I social network sono probabilmente uno dei fattori che più di ogni altro hanno avuto impatti significativi sulla realtà che viviamo, business ed economia inclusi. L’avvento di Facebook, Twitter, Instagram o LinkedIn ha mutato dinamiche delle relazioni sociali e, di conseguenza, anche le logiche della comunicazione d’impresa.
Tuttavia, dei punti fermi sono rimasti immutati, perché la comunicazione d’impresa – nel suo profondo – è appunto l’impresa che costruisce un flusso di relazione trasparente, di valore, solido, con i propri stakeholder di riferimento. Questo concetto diventa ancora più fondamentale nelle situazioni di crisi, dove la reputazione dell’azienda è a rischio proprio in relazione a quei pubblici con cui l’azienda parla costantemente.
Com’è cambiata la forma della comunicazione di crisi: il peso specifico dei social network
Partiamo dagli aspetti del crisis management che l’arrivo dei social ha effettivamente trasformato.
In primo luogo, sono cambiate le fonti dalle quali può partire una determinata crisi o espandersi. Social network come Facebook e Twitter hanno moltiplicato le situazioni di dialogo con le proprie audience, in cui si può generare una crisi reputazionale più o meno seria
Oggi una crisi può essere causata anche da un commento, o da un copy poco felice. E i social, per i commenti e i cosiddetti epic fail, sono terreno estremamente fertile. Fino a 20 anni fa una crisi poteva essere scatenata da un incidente collegato a un’azienda, da una causa giudiziaria, da un articolo ad alta visibilità riportato dai media legato a un problema più o meno concreto dell’azienda. Ora, invece, basta l’espressione sbagliata, nel commento sbagliato, del post sbagliato e il finimondo è assicurato. Soprattutto in relazioni a temi su cui l’opinione pubblica è particolarmente sensibile.
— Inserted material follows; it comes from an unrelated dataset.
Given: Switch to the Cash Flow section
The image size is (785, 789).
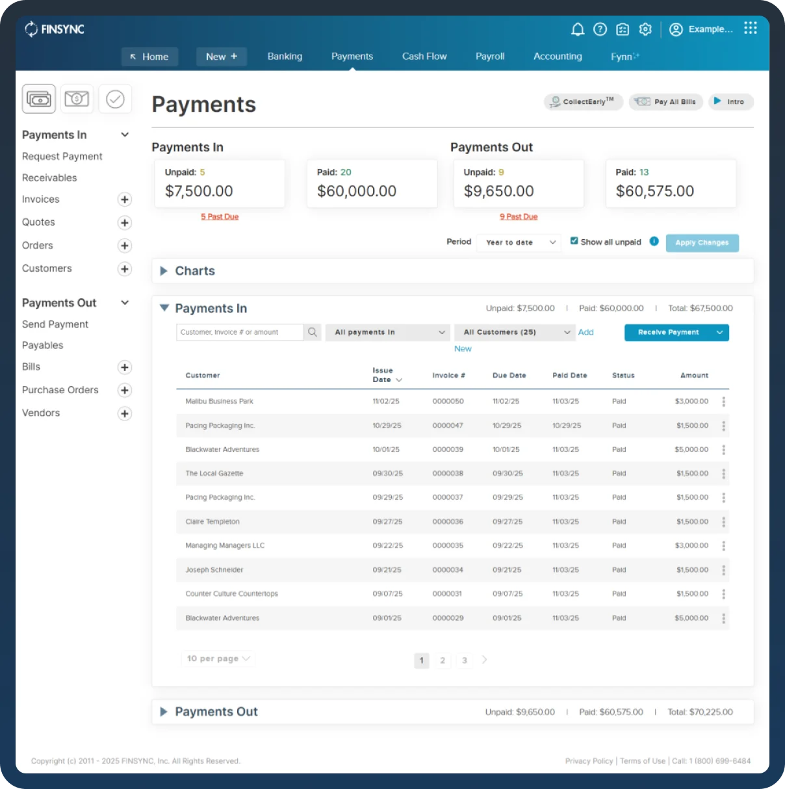Looking at the screenshot, I should point(424,57).
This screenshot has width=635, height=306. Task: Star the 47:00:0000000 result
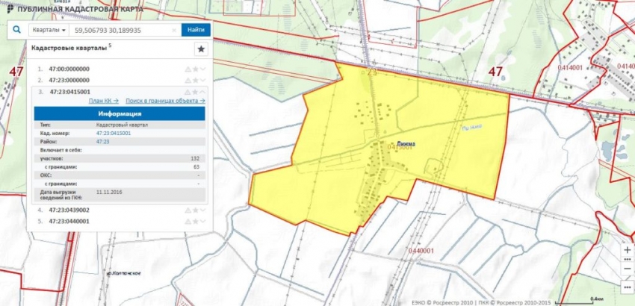point(195,69)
Inoltre, i social sono terreno fertile per l’espansione della crisi. Ecco il secondo aspetto di novità. Oggi le notizie non “girano” solamente sulla carta stampata, bensì anche tramite connessioni satellitari che diventano immagini e parole sugli schermi di qualsiasi device. E se consideriamo che nel mondo sono attivi, secondo le stime, 6,9 miliardi tra pc e cellulari, non è difficile immaginare la spinta che i social abbiano dato in termini di velocità di espansione di certe notizie critiche.
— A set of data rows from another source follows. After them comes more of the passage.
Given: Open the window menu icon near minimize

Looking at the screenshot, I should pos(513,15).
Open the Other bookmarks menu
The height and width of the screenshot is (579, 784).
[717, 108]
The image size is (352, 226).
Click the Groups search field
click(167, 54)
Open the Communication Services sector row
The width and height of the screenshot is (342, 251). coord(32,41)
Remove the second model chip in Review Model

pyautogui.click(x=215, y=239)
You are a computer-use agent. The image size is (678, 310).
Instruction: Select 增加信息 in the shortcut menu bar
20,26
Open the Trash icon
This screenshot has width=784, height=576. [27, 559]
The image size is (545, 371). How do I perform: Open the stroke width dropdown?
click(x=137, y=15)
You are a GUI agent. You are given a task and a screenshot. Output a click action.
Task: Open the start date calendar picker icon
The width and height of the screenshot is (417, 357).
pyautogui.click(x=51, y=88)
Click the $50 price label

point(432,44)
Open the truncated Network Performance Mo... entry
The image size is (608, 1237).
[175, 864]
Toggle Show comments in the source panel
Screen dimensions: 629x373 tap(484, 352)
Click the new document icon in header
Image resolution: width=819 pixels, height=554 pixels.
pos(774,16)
Un altro concetto che i social network hanno mutato profondamente è quello di community. Quando si è uniti da un ideale, non ci si raduna più in piazza, ma su gruppi Facebook. Luoghi virtuali dai quali è più semplice e immediato far partire gesti di protesta: miriadi di commenti che, proprio perché sono più facili da fare, possono causare un danno reputazionale maggiore.
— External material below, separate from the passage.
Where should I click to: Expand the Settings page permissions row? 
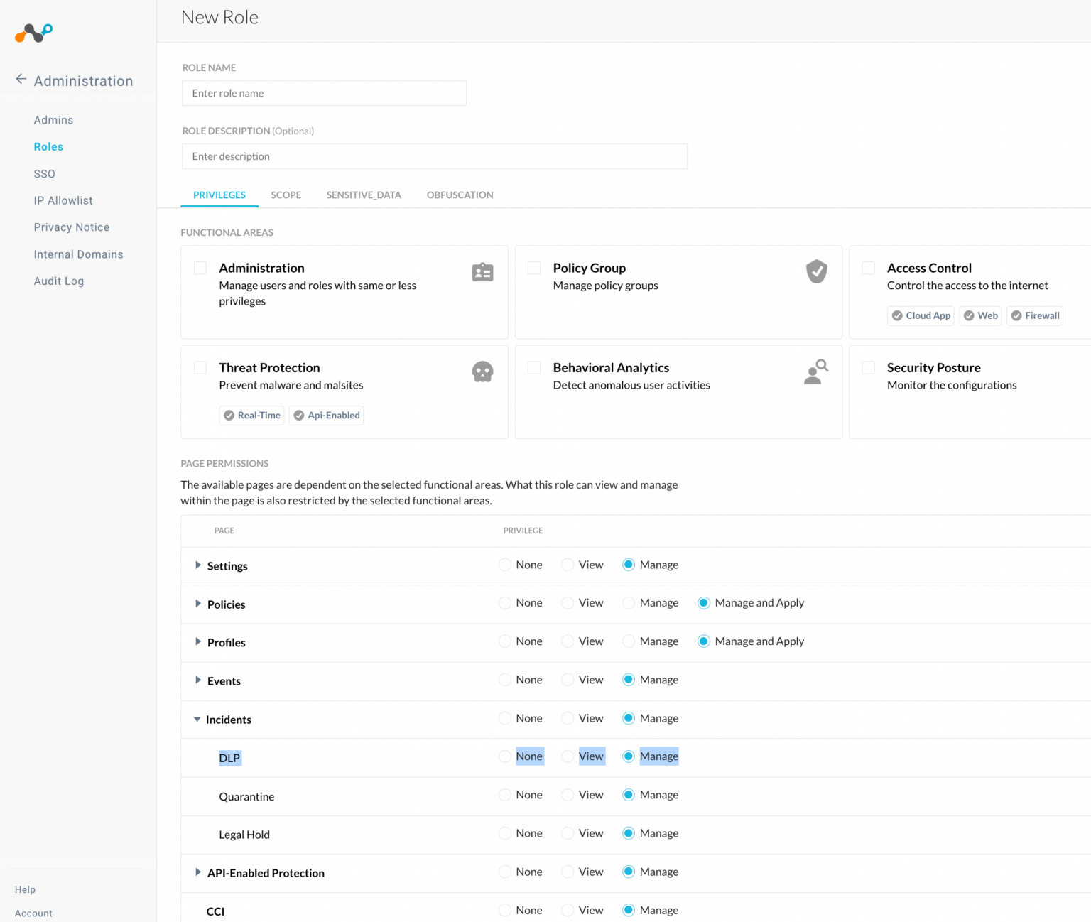coord(198,565)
Senza dimenticare che il dibattito sui social è monitorato costantemente anche dagli utenti che non vi prendono parte, con la conseguenza che gli occhi di tutti sono puntati sull’azienda protagonista della crisi.
In questo senso, appare evidente come l’effetto ultimo dei social network sia quello di amplificare al massimo la diffusione della notizia critica. Questo però non deve trarre in inganno. Infatti, nei casi di crisis management, i social devono essere visti come “canale” per raggiungere i propri stakeholder. La prima domanda che un esperto di crisis deve farsi, nel momento in cui scoppia la criticità, è: dato ciò che è accaduto, con chi ho bisogno di comunicare? Chi sono i miei stakeholder prioritari? Una volta individuati questi, allora si sceglie la piattaforma più adatta. In sostanza, non uso Facebook in una crisi se in questa piattaforma non ho modo di comunicare efficacemente con i miei pubblici.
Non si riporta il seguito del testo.